### TEXTE
====

Ou bien le directeur de la structure n’avait-t-il pas tendance à
surestimer des symptômes auxquels les administrateurs s’étaient
peu à peu habitués ?
Après quelques années de recherche sur le sujet des crises et
de conseil auprès des organisations, cette situation est venue
réinterroger certains fondements de nos méthodologies
d’accompagnement. Nous en avons retenu quelques grands principes
et une méthode spécifique d’intervention sur les situations de
crise.
ACCOMPAGNER LES SITUATIONS DE CRISE : QUELQUES PRINCIPES :
Les situations de crise sont souvent le théâtre de
manifestations émotionnelles et affectives excessives qui rendent
difficile la prise de recul nécessaire à la compréhension des
événements. Cette charge affective provient selon nous d’une
difficulté à cerner les frontières de l’événement et d’une
recherche systématique de bouc émissaires.
Mettre à distance l’affectif
Les acteurs d’une crise discernent mal les frontières de ce qui
se produit. Pour certains, l’impression qui demeure est celle d’un
« rien ne va plus » où la crise vécue contamine l’ensemble de
l’organisation de façon exagérée. Pour d’autres, le malaise
n’existe pas, il est le fruit d’une interprétation erronée. Ainsi,
la situation est le plus souvent dramatisée ou niée. La crise
altère ainsi la perception des parties prenantes. Dans ce contexte
l’émotionnel et l’affectif prennent rapidement le pas et laissent
peu d’espace serein pour une prise de décision efficace. En
réalité, la crise réside plutôt dans la perception
qu’entretiennent les acteurs sur l’événement que dans l’événement
lui-même qui, pris objectivement n’a pas toujours les contours
d’une situation catastrophique. Dans notre cas, ceci explique sans
doute la divergence de point de vue entre le directeur et les
administrateurs.
Une crise se caractérise bien souvent par un événement d’une
intensité exceptionnelle mais elle se manifeste aussi sous
d’autres formes apparemment fragmentaires : dégradation soudaine
des indicateurs financiers, comportement violent, sabotage de
l’outil de production…Souvent désorientés par ces événements
incompréhensibles, les acteurs impliqués recherchent
systématiquement des boucs émissaires. Il s’agit d’un processus
bien humain d’auto déculpabilisation et de rejet de la faute sur
les plus faibles ou sur les moins compétents. C’est l’attitude
adoptée, dans un premier temps, par les administrateurs qui
cherchent à justifier une situation inacceptable en désignant
l’immaturité du public recruté. Cette quête de responsables repose
sur une analyse symptomatique de la crise : qui est responsable
des dégradations ou des comportements violents ? Le jeune public
masculin bien sûr !... Cette attitude suppose donc que la crise
démarre dès lors que des comportements aigus se manifestent sans
tenir compte de la généalogie de ces symptômes. Or une autre
approche de la crise est possible et on peut l’appréhender aussi
comme le résultat ultime d’un long processus de fragilisation.

====

### DONNÉES AFFICHÉES

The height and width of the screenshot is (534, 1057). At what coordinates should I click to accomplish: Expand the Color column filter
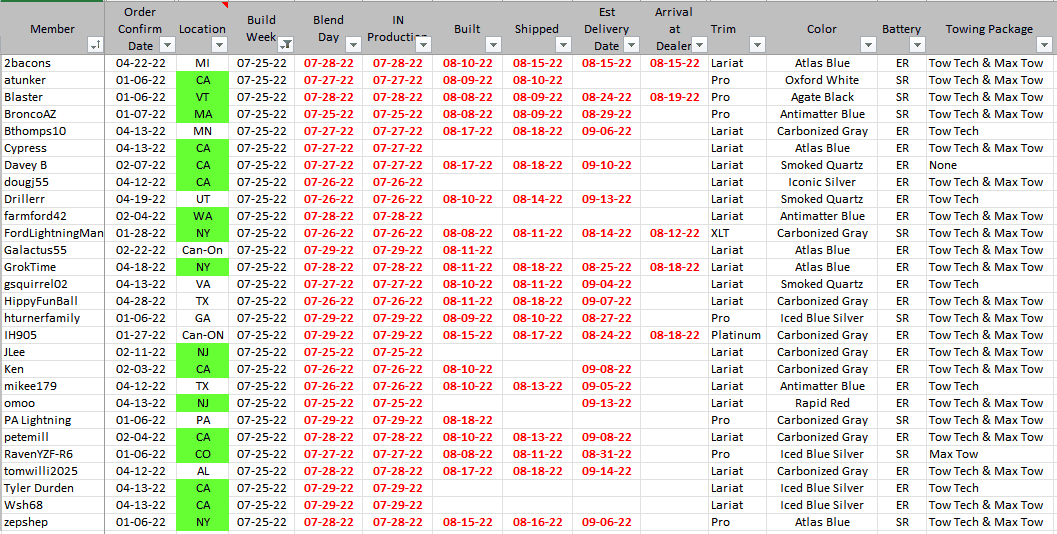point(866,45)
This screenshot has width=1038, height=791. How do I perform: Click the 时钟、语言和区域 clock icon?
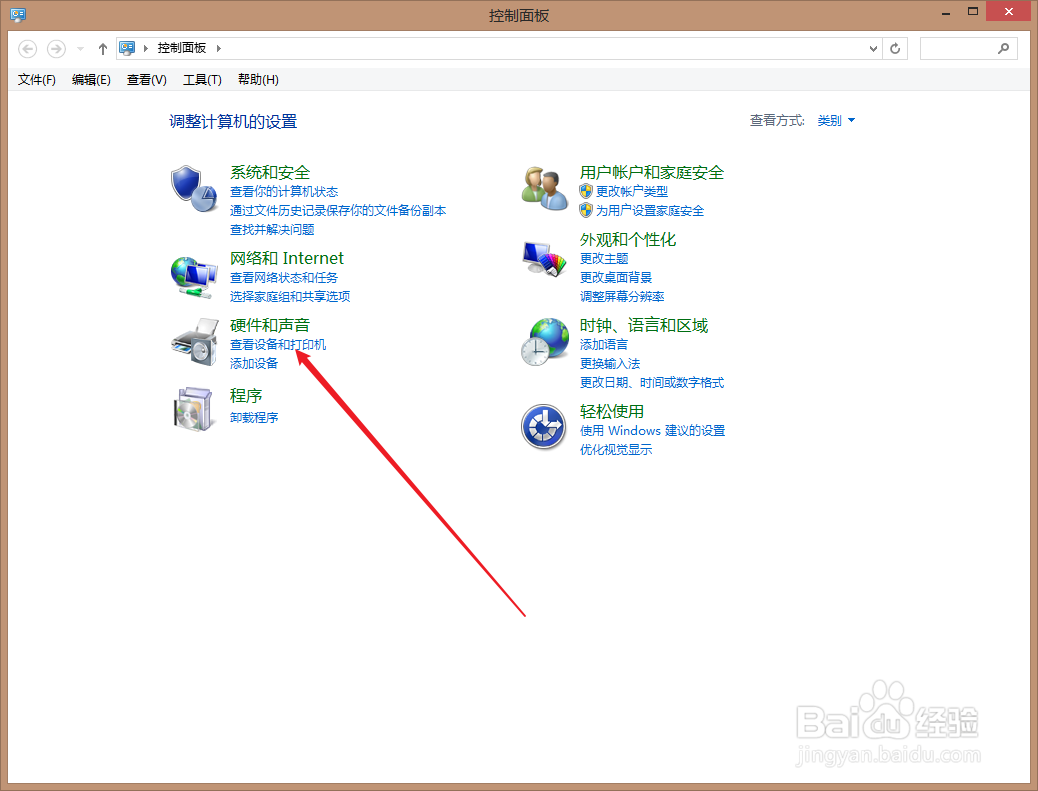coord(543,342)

====

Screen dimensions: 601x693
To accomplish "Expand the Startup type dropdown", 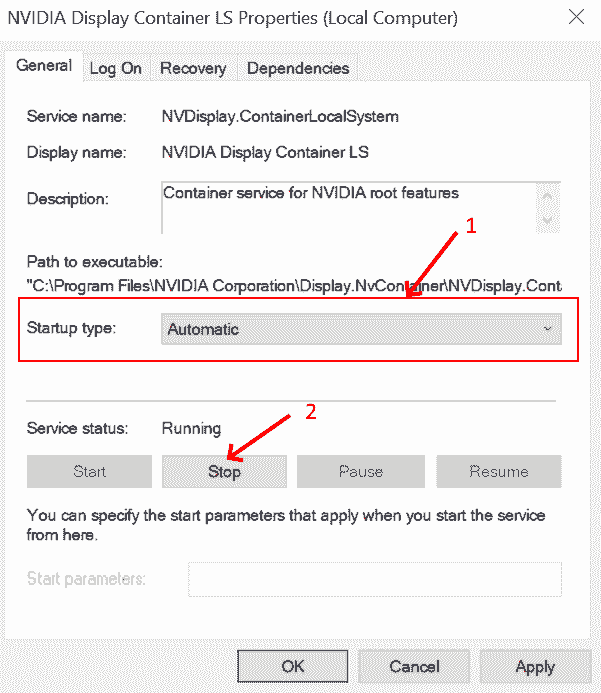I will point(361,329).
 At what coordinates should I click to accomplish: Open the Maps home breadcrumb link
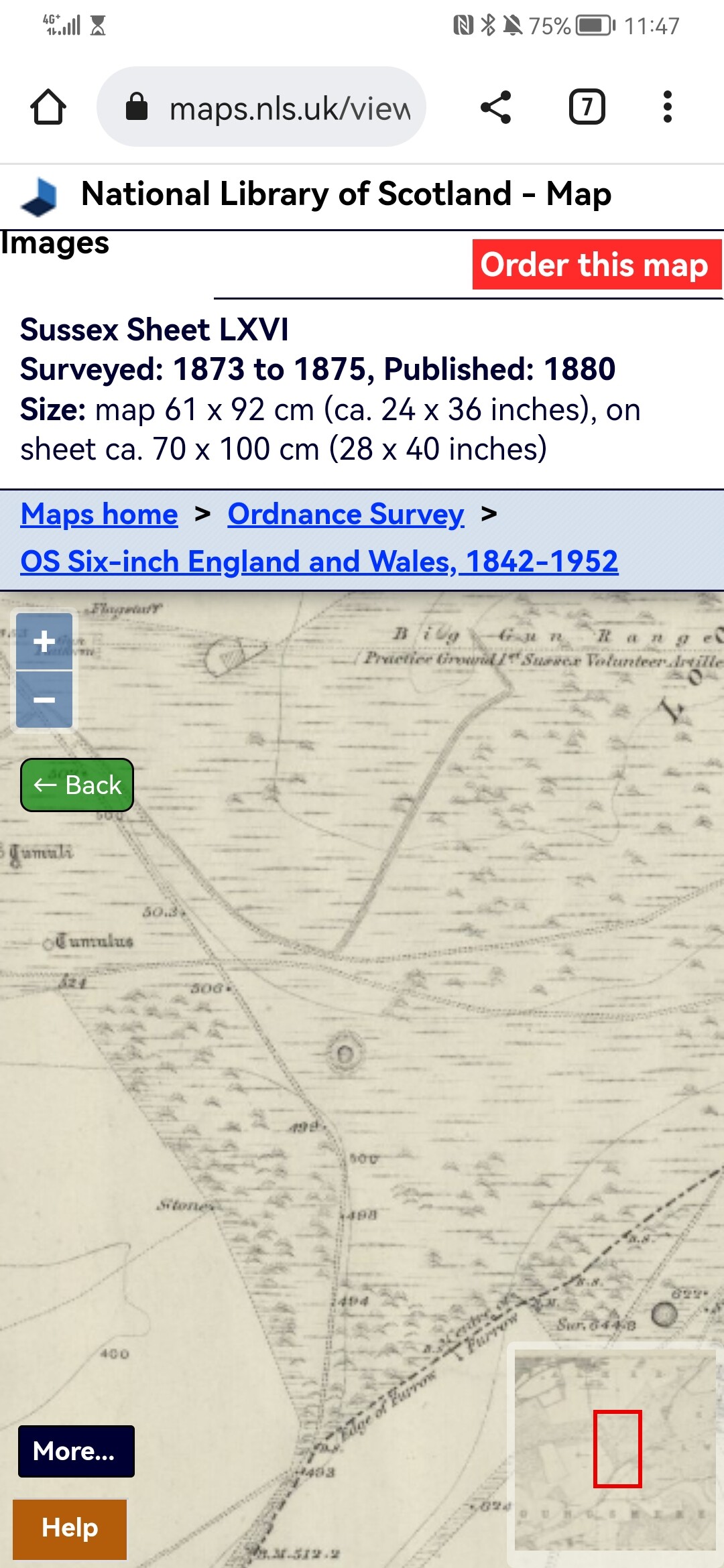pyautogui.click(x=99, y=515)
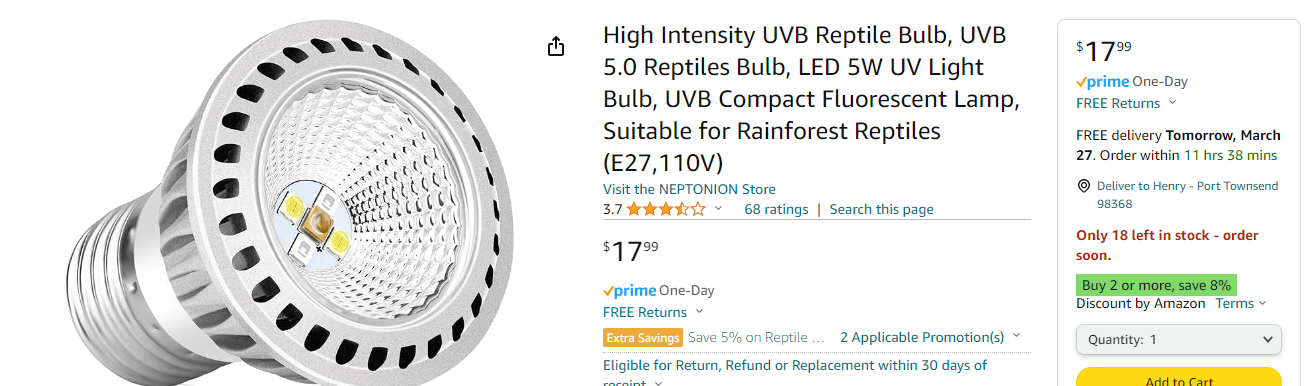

====

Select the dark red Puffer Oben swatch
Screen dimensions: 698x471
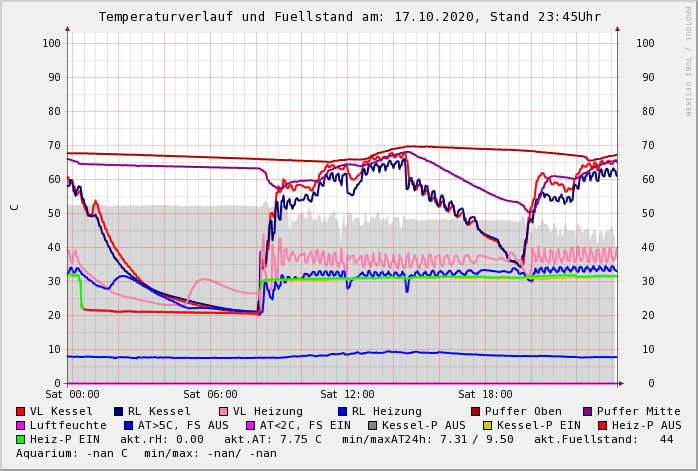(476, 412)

====

### CONSIGNE
D'après le texte sur les situations de crise, où la crise réside-t-elle en réalité ? Les enregistrements ne servent à rien dans ce travail.

### RÉPONSE
Elle réside plutôt dans la perception que les acteurs ont de l'événement que dans l'événement lui-même.